====== ENTRIES SHOWN

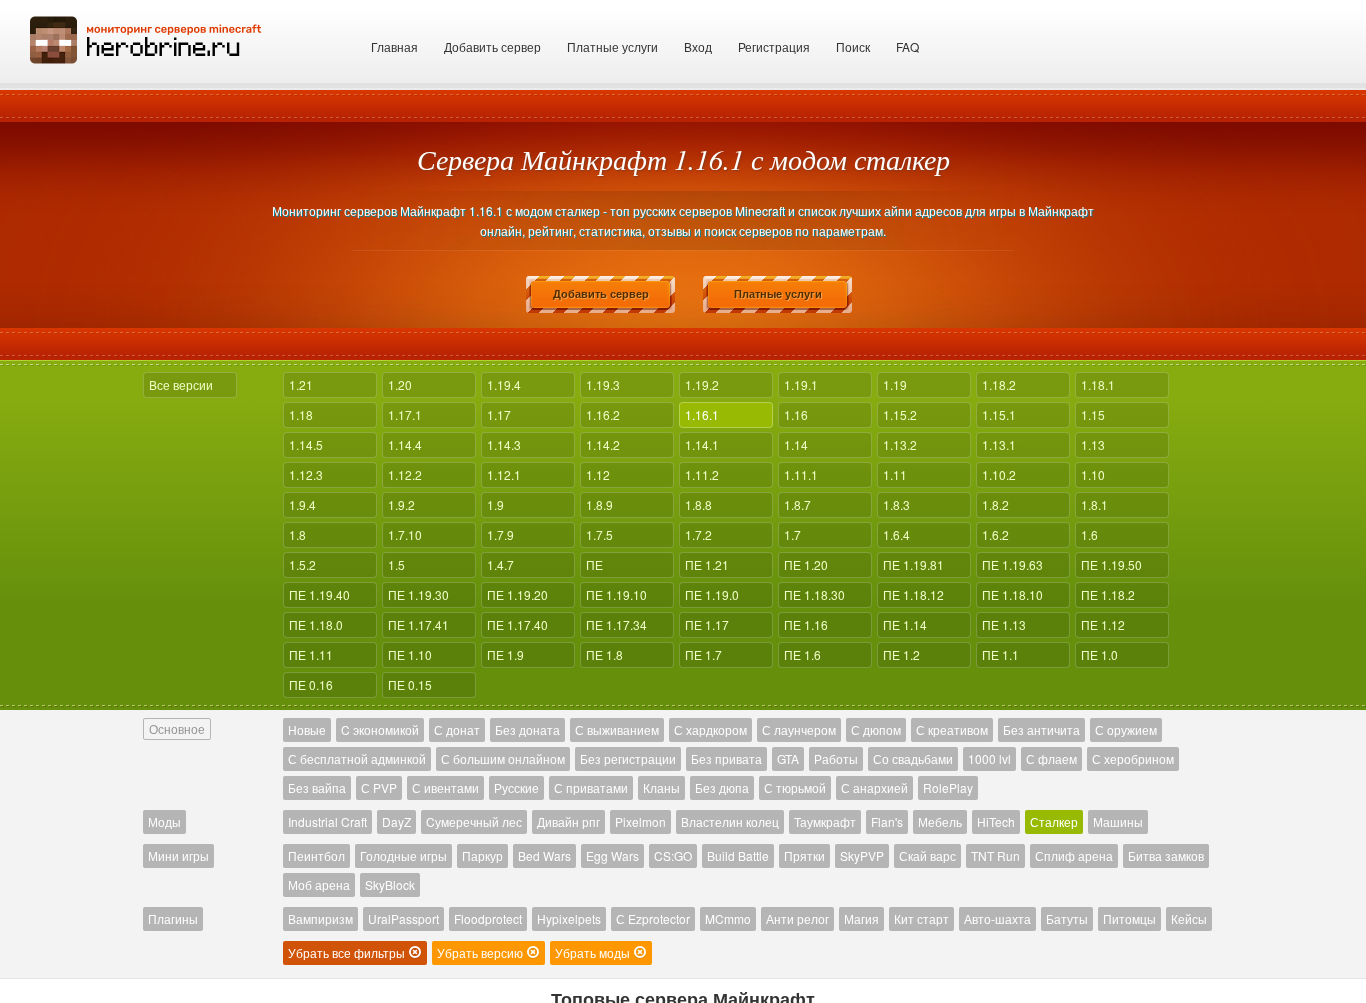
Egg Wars (612, 855)
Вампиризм (320, 918)
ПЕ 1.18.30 (814, 594)
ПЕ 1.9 (505, 654)
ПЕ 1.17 (707, 624)
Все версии (181, 384)
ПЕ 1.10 (410, 654)
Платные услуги (612, 46)
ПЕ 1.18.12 (913, 594)
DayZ (396, 821)
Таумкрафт (825, 821)
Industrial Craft (327, 821)
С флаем (1051, 758)
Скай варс (927, 855)
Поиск (853, 46)
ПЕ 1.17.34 (616, 624)
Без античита (1041, 729)
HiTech (996, 821)
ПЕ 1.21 (707, 564)
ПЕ (594, 564)
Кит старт (921, 918)
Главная (394, 46)
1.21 (301, 384)
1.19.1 (801, 384)
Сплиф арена (1074, 855)
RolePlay (948, 787)
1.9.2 (401, 504)
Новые (307, 729)
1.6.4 (896, 534)
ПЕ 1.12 (1103, 624)
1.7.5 (599, 534)
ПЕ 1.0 (1099, 654)
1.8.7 (797, 504)
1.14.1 (702, 444)
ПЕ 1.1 (1000, 654)
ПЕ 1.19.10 (616, 594)
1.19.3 (603, 384)
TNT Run (995, 855)
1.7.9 (500, 534)
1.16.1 (702, 414)
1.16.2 (603, 414)
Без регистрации (628, 758)
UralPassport (403, 918)
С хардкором (710, 729)
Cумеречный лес (474, 821)
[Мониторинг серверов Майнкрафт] (146, 37)
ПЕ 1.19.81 (913, 564)
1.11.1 (801, 474)
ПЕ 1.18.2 (1108, 594)
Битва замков (1166, 855)
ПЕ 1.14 (905, 624)
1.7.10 (405, 534)
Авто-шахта (997, 918)
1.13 (1093, 444)
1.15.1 (999, 414)
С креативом (952, 729)
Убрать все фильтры (348, 952)
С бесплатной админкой (357, 758)
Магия (861, 918)
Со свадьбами (913, 758)
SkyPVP (862, 855)
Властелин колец (730, 821)
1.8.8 (698, 504)
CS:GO (673, 855)
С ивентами (445, 787)
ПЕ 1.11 (311, 654)
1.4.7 (500, 564)
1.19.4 (504, 384)
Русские (516, 787)
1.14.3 (504, 444)
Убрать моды (594, 952)
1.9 (495, 504)
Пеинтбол (316, 855)
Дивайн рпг (568, 821)
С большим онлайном (503, 758)
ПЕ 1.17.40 (517, 624)
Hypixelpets (569, 918)
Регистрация (774, 46)
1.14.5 (306, 444)
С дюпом (876, 729)
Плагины (173, 918)
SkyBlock (390, 884)
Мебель (940, 821)
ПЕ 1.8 (604, 654)
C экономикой (380, 729)
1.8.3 (896, 504)
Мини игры (178, 855)
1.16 (796, 414)
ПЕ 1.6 (802, 654)
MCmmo (728, 918)
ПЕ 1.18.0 (316, 624)
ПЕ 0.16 (311, 684)
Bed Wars (544, 855)
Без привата (726, 758)
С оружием (1126, 729)
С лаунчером (799, 729)
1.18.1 (1098, 384)
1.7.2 (698, 534)
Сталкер (1054, 821)
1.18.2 (999, 384)
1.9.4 (302, 504)
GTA (788, 758)
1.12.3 (306, 474)
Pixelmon (640, 821)
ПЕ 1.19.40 (319, 594)
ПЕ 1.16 (806, 624)
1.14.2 (603, 444)
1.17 (499, 414)
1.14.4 (405, 444)
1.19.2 (702, 384)
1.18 (301, 414)
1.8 (297, 534)
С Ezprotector (653, 918)
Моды (164, 821)
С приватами (591, 787)
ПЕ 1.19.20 (517, 594)
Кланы (661, 787)
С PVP (379, 787)
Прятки (804, 855)
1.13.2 (900, 444)
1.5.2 (302, 564)
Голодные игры (403, 855)
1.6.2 (995, 534)
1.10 (1093, 474)
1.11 (895, 474)
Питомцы (1129, 918)
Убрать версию (481, 952)
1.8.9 (599, 504)
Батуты (1067, 918)
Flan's (887, 821)
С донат (457, 729)
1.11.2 (702, 474)
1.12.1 (504, 474)
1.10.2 (999, 474)
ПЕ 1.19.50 (1111, 564)
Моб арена (319, 884)
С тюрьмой (795, 787)
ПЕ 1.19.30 (418, 594)
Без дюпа (722, 787)
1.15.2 (900, 414)
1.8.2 (995, 504)
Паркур (482, 855)
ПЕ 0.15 (410, 684)
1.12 (598, 474)
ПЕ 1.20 (806, 564)
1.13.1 (999, 444)
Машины (1118, 821)
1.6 (1089, 534)
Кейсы (1189, 918)
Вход (698, 46)
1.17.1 (405, 414)
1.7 (792, 534)
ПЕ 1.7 (703, 654)
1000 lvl (989, 758)
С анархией (874, 787)
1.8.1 (1094, 504)
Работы (836, 758)
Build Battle (738, 855)
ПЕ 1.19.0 (712, 594)
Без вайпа (317, 787)
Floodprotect (488, 918)
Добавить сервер (492, 46)
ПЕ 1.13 (1004, 624)
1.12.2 (405, 474)
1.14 (796, 444)
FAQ (907, 46)
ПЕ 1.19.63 (1012, 564)
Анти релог (797, 918)
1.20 (400, 384)
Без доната (527, 729)
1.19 (895, 384)
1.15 (1093, 414)
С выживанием (617, 729)
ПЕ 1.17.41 (418, 624)
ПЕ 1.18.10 (1012, 594)
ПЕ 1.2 (901, 654)
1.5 (396, 564)
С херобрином (1133, 758)
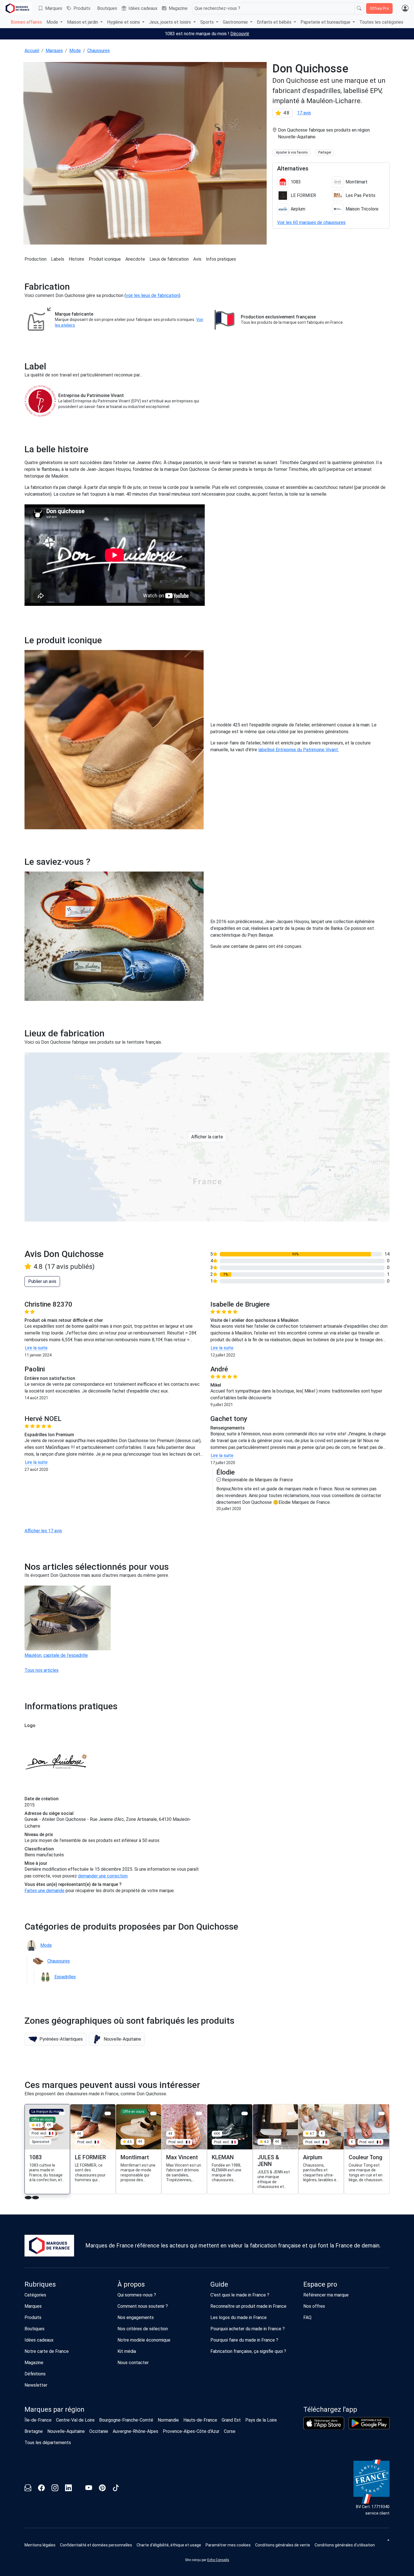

============

THE TASK
Omit the pictures; set down each record exactly.

EXERCISE OUTPUT
Egg Wars (612, 855)
Вампиризм (320, 918)
ПЕ 1.18.30 (814, 594)
ПЕ 1.9 (505, 654)
ПЕ 1.17 (707, 624)
Все версии (181, 384)
ПЕ 1.10 (410, 654)
Платные услуги (612, 46)
ПЕ 1.18.12 (913, 594)
DayZ (396, 821)
Таумкрафт (825, 821)
Industrial Craft (327, 821)
С флаем (1051, 758)
Скай варс (927, 855)
Поиск (853, 46)
ПЕ 1.17.34 (616, 624)
Без античита (1041, 729)
HiTech (996, 821)
ПЕ 1.21 (707, 564)
ПЕ (594, 564)
Кит старт (921, 918)
Главная (394, 46)
1.21 (301, 384)
1.19.1 (801, 384)
Сплиф арена (1074, 855)
RolePlay (948, 787)
1.9.2 (401, 504)
Новые (307, 729)
1.6.4 (896, 534)
ПЕ 1.12 (1103, 624)
1.7.5 (599, 534)
ПЕ 1.0 (1099, 654)
1.8.7 (797, 504)
1.14.1 (702, 444)
ПЕ 1.1 (1000, 654)
ПЕ 1.19.10 (616, 594)
1.19.3 (603, 384)
TNT Run (995, 855)
1.7.9 (500, 534)
1.16.1 (702, 414)
1.16.2 (603, 414)
Без регистрации (628, 758)
UralPassport (403, 918)
С хардкором (710, 729)
Cумеречный лес (474, 821)
[Мониторинг серверов Майнкрафт] (146, 37)
ПЕ 1.19.81 (913, 564)
1.11.1 (801, 474)
ПЕ 1.18.2 (1108, 594)
Битва замков (1166, 855)
ПЕ 1.14 (905, 624)
1.7.10 (405, 534)
Авто-шахта (997, 918)
1.13 (1093, 444)
1.15.1 (999, 414)
С креативом (952, 729)
Убрать все фильтры (348, 952)
С бесплатной админкой (357, 758)
Магия (861, 918)
Со свадьбами (913, 758)
SkyPVP (862, 855)
Властелин колец (730, 821)
1.8.8 (698, 504)
CS:GO (673, 855)
С ивентами (445, 787)
ПЕ 1.11 (311, 654)
1.4.7 (500, 564)
1.19.4 (504, 384)
Русские (516, 787)
1.14.3 (504, 444)
Убрать моды (594, 952)
1.9 (495, 504)
Пеинтбол (316, 855)
Дивайн рпг (568, 821)
С большим онлайном (503, 758)
ПЕ 1.17.40 (517, 624)
Hypixelpets (569, 918)
Регистрация (774, 46)
1.14.5 (306, 444)
С дюпом (876, 729)
Плагины (173, 918)
SkyBlock (390, 884)
Мебель (940, 821)
ПЕ 1.8 (604, 654)
C экономикой (380, 729)
1.8.3 (896, 504)
Мини игры (178, 855)
1.16 (796, 414)
ПЕ 1.6 (802, 654)
MCmmo (728, 918)
ПЕ 1.18.0 (316, 624)
ПЕ 0.16 (311, 684)
Bed Wars (544, 855)
Без привата (726, 758)
С оружием (1126, 729)
С лаунчером (799, 729)
1.18.1 (1098, 384)
1.7.2 (698, 534)
Сталкер (1054, 821)
1.18.2 (999, 384)
1.9.4 (302, 504)
GTA (788, 758)
1.12.3 (306, 474)
Pixelmon (640, 821)
ПЕ 1.19.40 (319, 594)
ПЕ 1.16 (806, 624)
1.14.2 (603, 444)
1.17 (499, 414)
1.14.4 (405, 444)
1.19.2 (702, 384)
1.18 (301, 414)
1.8 (297, 534)
С Ezprotector (653, 918)
Моды (164, 821)
С приватами (591, 787)
ПЕ 1.19.20 (517, 594)
Кланы (661, 787)
С PVP (379, 787)
Прятки (804, 855)
1.13.2 (900, 444)
1.5.2 (302, 564)
Голодные игры (403, 855)
1.6.2 (995, 534)
1.10 (1093, 474)
1.11 (895, 474)
Питомцы (1129, 918)
Убрать версию (481, 952)
1.8.9 (599, 504)
Батуты (1067, 918)
Flan's (887, 821)
С донат (457, 729)
1.11.2 (702, 474)
1.12.1 (504, 474)
1.10.2 (999, 474)
ПЕ 1.19.50 (1111, 564)
Моб арена (319, 884)
С тюрьмой (795, 787)
ПЕ 1.19.30 (418, 594)
Без дюпа (722, 787)
1.15.2 (900, 414)
1.8.2 (995, 504)
Паркур (482, 855)
ПЕ 0.15 (410, 684)
1.12 (598, 474)
ПЕ 1.20 (806, 564)
1.13.1 (999, 444)
Машины (1118, 821)
1.6 (1089, 534)
Кейсы (1189, 918)
Вход (698, 46)
1.17.1 (405, 414)
1.7 (792, 534)
ПЕ 1.7 (703, 654)
1000 lvl (989, 758)
С анархией (874, 787)
1.8.1 (1094, 504)
Работы (836, 758)
Build Battle (738, 855)
ПЕ 1.19.0 (712, 594)
Без вайпа (317, 787)
Floodprotect (488, 918)
Добавить сервер (492, 46)
ПЕ 1.13 (1004, 624)
1.12.2 (405, 474)
1.14 (796, 444)
FAQ (907, 46)
ПЕ 1.19.63 (1012, 564)
Анти релог (797, 918)
1.20 (400, 384)
Без доната (527, 729)
1.19 (895, 384)
1.15 (1093, 414)
С выживанием (617, 729)
ПЕ 1.17.41 (418, 624)
ПЕ 1.18.10 (1012, 594)
ПЕ 1.2 (901, 654)
1.5 (396, 564)
С херобрином (1133, 758)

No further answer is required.